Zidane al rescate

Un equipo irregular y un presidente cuyo único mérito es el grosor de su billetera, eyectaron a Rafa Benítez como DT; llegó Zidane con chapa de ídolo y sin experiencia
A esta altura se perdió la gracia y los maquetadores de los diarios tienen la página lista año tras año porque es una fija: nadie dura lo suficiente como entrenador de Real Madrid para soportar un cambio de diseño.

Florentino Pérez decidió cesar a Rafael Benítez como DT apenas unos meses después de nombrarlo y eligió a Zinedine Zidane como su sucesor, un fetiche que nació desde el origen de los galácticos y que llevó a nombrar por primera vez a un francés como entrenador blanco, sin experiencia en primera división como entrenador jefe.

Está claro que lo de Zidane se trata de un experimento, apoyado en la capacidad única que tuvo el francés para leer el juego en su etapa como jugador y en el idilio que los hinchas tienen con Zizou desde que decidió hacer brillar a una ciudad que estaba opacada.

Madrid dejó de ser referencia
Exitoso y multimillonario, Pérez demostró que es mucho mejor jugador como empresario de la construcción que como cabeza de un equipo de fútbol y que eso de respetar los plazos de trabajo no es lo suyo.

Si hay algo que Real Madrid perdió con Florentino fue identidad ya que la contratación de diferentes perfiles destruyó un patrón de juego común y liquidó su estructura de juveniles (gastó millones en futuras promesas como Martin Ødegaard y Federico Valverde).

Florentino nunca supo qué juego quiere para Real Madrid y apostó a técnicos con perfiles que evidencian el desconcierto.

A la cabeza de uno de los equipos más fuertes del mundo, nunca logró estabilizar un proyecto a largo plazo y fueron sus millonarias inversiones las que redundaron en algún éxito deportivo resonante, como la obtención de la décima Copa de Europa, pero ni Carlo Ancelotti, arquitecto de aquella obtención, se salvó de sus caprichos.

Al contrario de lo que ocurre en la vereda de enfrente, donde los entrenadores que llegaron a Barcelona post Guardiola respetaron un patrón de juego aún con resultados adversos y se basaron en La Masía como fuente de recursos, en 12 años desfilaron 10 entrenadores por Madrid con Florentino Pérez como presidente.

Vicente Del Bosque, artífice de que España pudiera ganar su primer Mundial en la historia, fue destituido por Florentino en junio de 2003, luego de ganar dos títulos de Liga y la Liga de Campeones con Zidane como gran estrella.
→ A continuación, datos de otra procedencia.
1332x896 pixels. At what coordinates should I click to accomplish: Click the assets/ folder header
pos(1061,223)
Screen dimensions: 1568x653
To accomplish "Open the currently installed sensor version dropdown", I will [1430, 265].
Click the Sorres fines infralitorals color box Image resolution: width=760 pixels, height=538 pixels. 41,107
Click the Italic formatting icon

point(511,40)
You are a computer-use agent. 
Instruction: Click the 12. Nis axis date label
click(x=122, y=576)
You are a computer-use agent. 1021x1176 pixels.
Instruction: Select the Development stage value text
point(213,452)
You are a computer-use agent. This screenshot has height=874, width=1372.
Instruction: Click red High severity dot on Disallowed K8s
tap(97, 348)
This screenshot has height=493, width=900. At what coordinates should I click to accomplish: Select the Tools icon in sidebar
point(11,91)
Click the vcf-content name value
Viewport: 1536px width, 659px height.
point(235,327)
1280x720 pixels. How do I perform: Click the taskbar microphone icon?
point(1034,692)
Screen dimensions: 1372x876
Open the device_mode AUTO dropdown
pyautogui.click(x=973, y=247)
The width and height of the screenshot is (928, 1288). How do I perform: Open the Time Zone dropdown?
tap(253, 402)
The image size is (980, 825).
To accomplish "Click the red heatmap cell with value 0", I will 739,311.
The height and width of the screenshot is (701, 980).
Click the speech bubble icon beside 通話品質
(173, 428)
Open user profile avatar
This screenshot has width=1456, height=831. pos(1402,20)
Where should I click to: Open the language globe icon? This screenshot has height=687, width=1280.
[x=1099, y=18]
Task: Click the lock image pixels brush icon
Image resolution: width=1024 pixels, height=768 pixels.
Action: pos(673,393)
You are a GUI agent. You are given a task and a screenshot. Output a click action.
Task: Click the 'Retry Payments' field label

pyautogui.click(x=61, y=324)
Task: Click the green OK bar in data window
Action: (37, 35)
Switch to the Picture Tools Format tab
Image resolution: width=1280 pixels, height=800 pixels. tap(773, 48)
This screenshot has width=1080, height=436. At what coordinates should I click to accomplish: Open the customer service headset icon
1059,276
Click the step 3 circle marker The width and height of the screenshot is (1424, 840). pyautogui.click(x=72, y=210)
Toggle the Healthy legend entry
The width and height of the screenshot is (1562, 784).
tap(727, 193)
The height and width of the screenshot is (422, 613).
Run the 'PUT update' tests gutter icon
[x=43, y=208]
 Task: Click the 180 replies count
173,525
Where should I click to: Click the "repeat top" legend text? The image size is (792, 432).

La razón del despido fue el bajo perfil que cultivaba del Bosque, alejado del marketing y las luces de las marquesinas.

Su reemplazante fue Carlos Queiroz, que llegaba como asistente de Alex Ferguson en Manchester United y fue anunciado como el gran proyecto a largo plazo de Real Madrid. Sin embargo no completó el año en el cargo al igual que ocurrió con José Camacho y su sucesor, Mariano García Remón.

A fines de 2004, Pérez contrató a Vanderlei Luxemburgo pero un plantel desequilibrado armado por el presidente desembocó en una goleada de Barcelona 3-0 y el fin del ciclo.

Antes de terminar su primer mandato en 2006, Pérez contrató a Juan Ramón López Caro, un entrenador cuyos hinchas del Madrid ni siquiera recuerdan ya que tampoco completó el año.
Zidane jugador
Zidane fue una de las mejores contrataciones de Florentino como jugador
Zidane fue una de las mejores contrataciones de Florentino como jugador
Con Zidane, Figo, Ronaldo y Beckham fuera de Real Madrid, Florentino volvió con su billetera y contrató a Xabi Alonso, Karim Benzema, Kaká y Cristiano Ronaldo. El chileno Mauricio Pellegrini llegó como DT, pero tampoco completó el año pese a romper el récord de puntos obtenidos.

José Mourinho y Carlo Ancelotti fueron los técnicos que más duraron en su segundo mandato.
El portugués llegó en mayo de 2010 y se fue en junio de 2013 en otro claro error por parte de Florentino que, en vez de proponer un plan de juego acorde a las necesidades de un equipo grande, apostó por el único entrenador que había logrado derrotar a Guardiola en un partido. Ante semejante muestra de inferioridad, los presagios de gloria eran pocos. En tres años apenas ganó una Liga y una Copa del Rey.

El italiano cumplió con el deseo máximo de los merengues: la décima Copa de Europa y sumó otros trofeos de menor importancia, pero al mínimo tropiezo Florentino lo cambió por Benítez, que apenas duró 25 partidos.